TIOBE chief claims COVID-19 is a factor after programming language R moves up the index

The TIOBE Programming Community index for July is now available, and pulls up statistical programming language R to eighth place, while Rust keeps climbing up the top 20.

Only last month’s edition of the index saw Mozilla’s Go challenger Rust making it to position 20 for the first time. Since then the language seems to have gotten a boost in popularity, pushing it a whole two places to #18. One of the reasons could be the release of version 1.44 at the beginning of June, which will surely have had some influence on the indicators measured for the compilation of the language list.

TIOBE calculates its popularity index by counting the hits achieved by querying +”<language> programming” in a variety of localised Google landing pages, Baidu, Yahoo, Wikipedia, Bing, Ebay, MSN, Hao 123, Freepik, and Slideshare. The motivating factors behind a high number of hits could be attributed to a variety of things (new releases, major grievances, etc), which is why the significance of rankings like these is widely debated.

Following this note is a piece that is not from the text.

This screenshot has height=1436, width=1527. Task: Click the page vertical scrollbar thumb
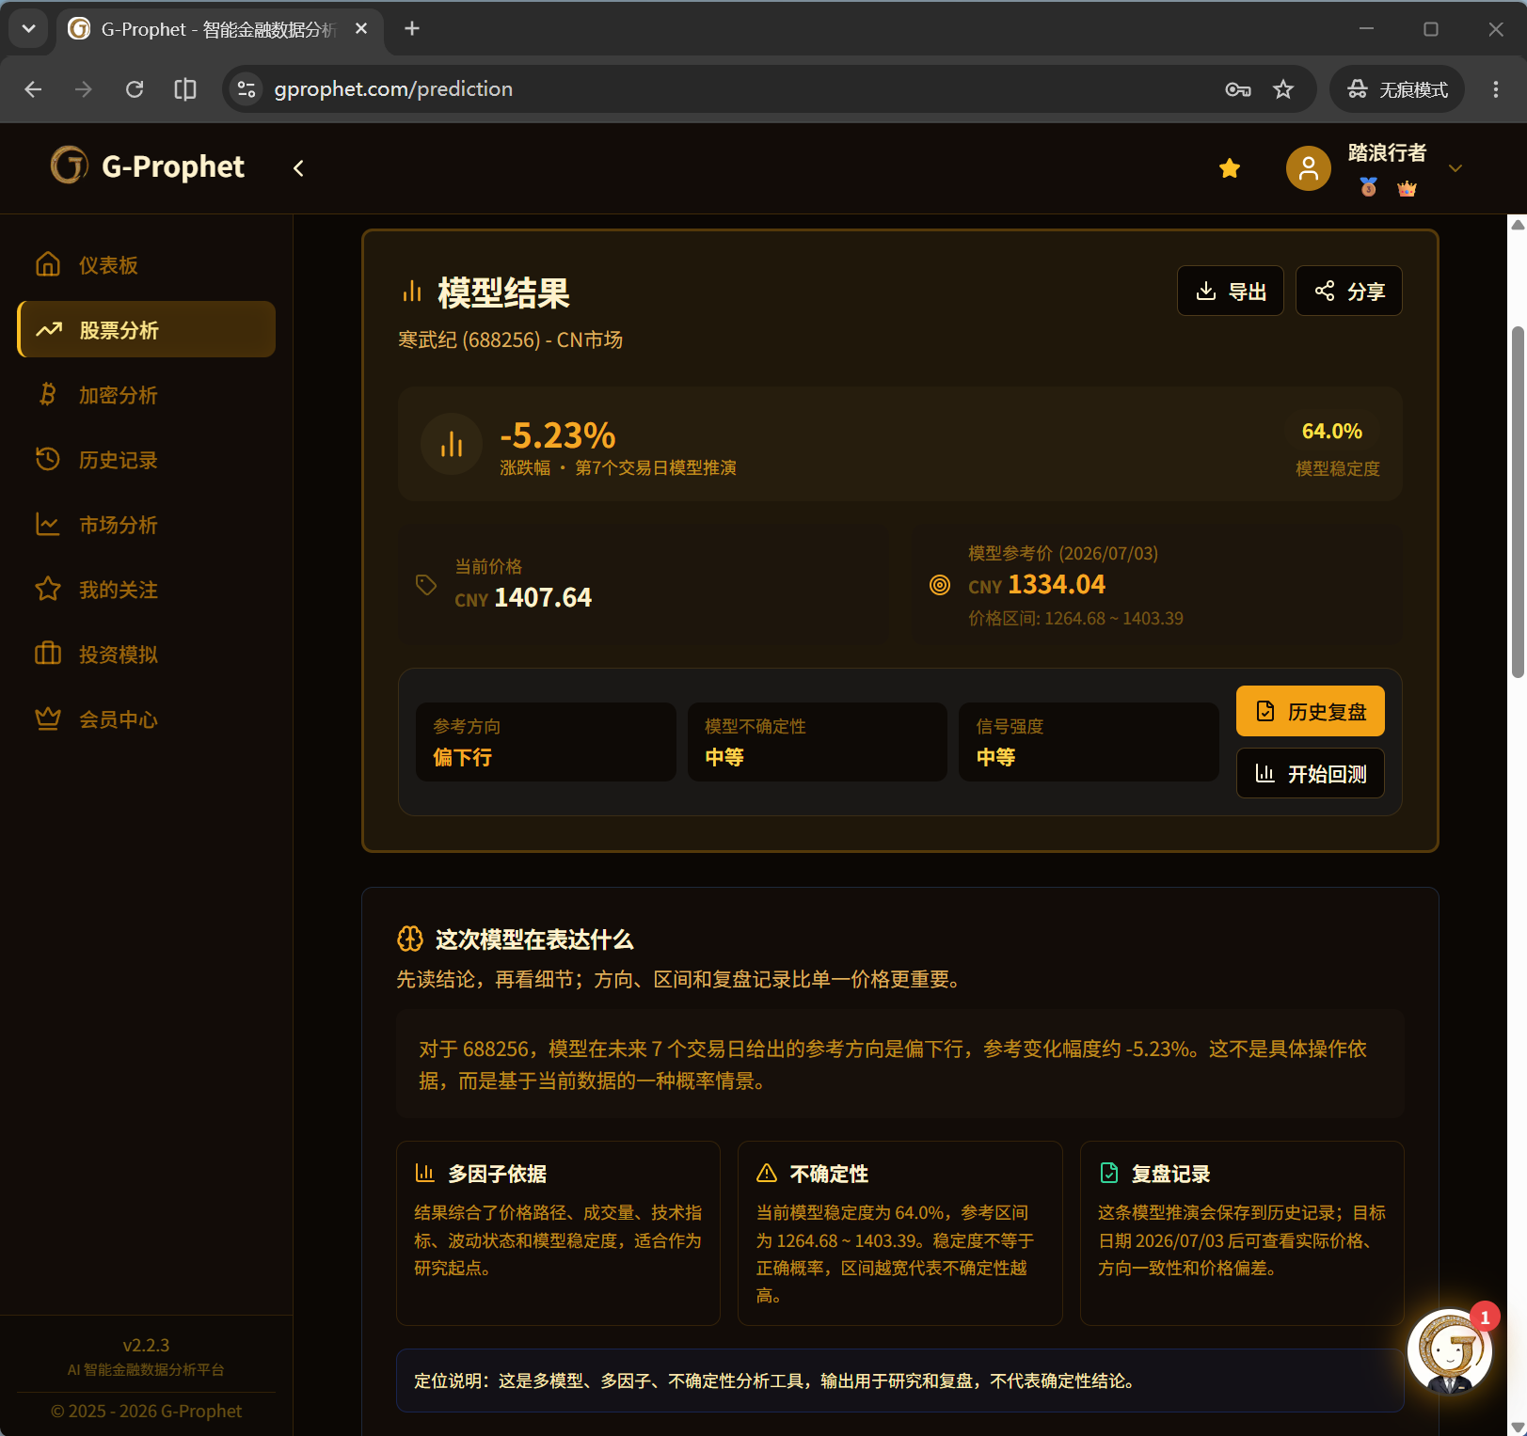(x=1517, y=502)
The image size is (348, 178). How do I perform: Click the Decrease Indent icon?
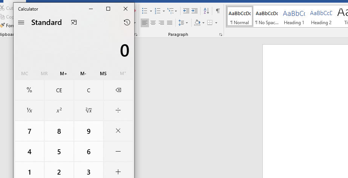tap(186, 11)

Going back to the newly released version, another notable change is the new position of the R programming language, which made it from 9 to 8 this month – a step that becomes even more startling when compared to last year’s July positioning at 20. TIOBE CEO Paul Jansen puts the highest rank the language has ever seen down to the fact that Python and R slowly take the place of commercial analytics tools such as SPSS and SAS, proclaiming that the latter’s “days are over”. 

However, this has been a development that has been going on for a while and can’t completely explain the sudden hike in interest. Jansen has therefore come up with a second catalyst for the current demand: the surge in COVID-19 research. Most of the steps taken to understand its behaviour better and come up with a vaccine are quite data heavy and centered around analysis, which is why user-friendly statistical programming languages seem to arouse great interest.

Python, meanwhile, stayed stable at position 4 of the index, though it saw a slight increase in interest (+0.73 per cent) compared to June, putting it almost back at May’s level (9.09  per cent vs 9.12 per cent). The list leader is C, followed by Java, and C++. The rest of the top ten comprises of C#, Visual Basic, JavaScript, PHP, and Swift. Popular Go can be found at #12, compared to #16 this time last year.

A bit higher up the list, JetBrains’ Kotlin has moved from #30 to #27, which might be caused by it getting more tooling support and making a name for itself amongst Android developers thanks to Google’s glowing endorsements. Delphi/Object Pascal is one of the biggest losers of the month, apparently falling from #22 to #30.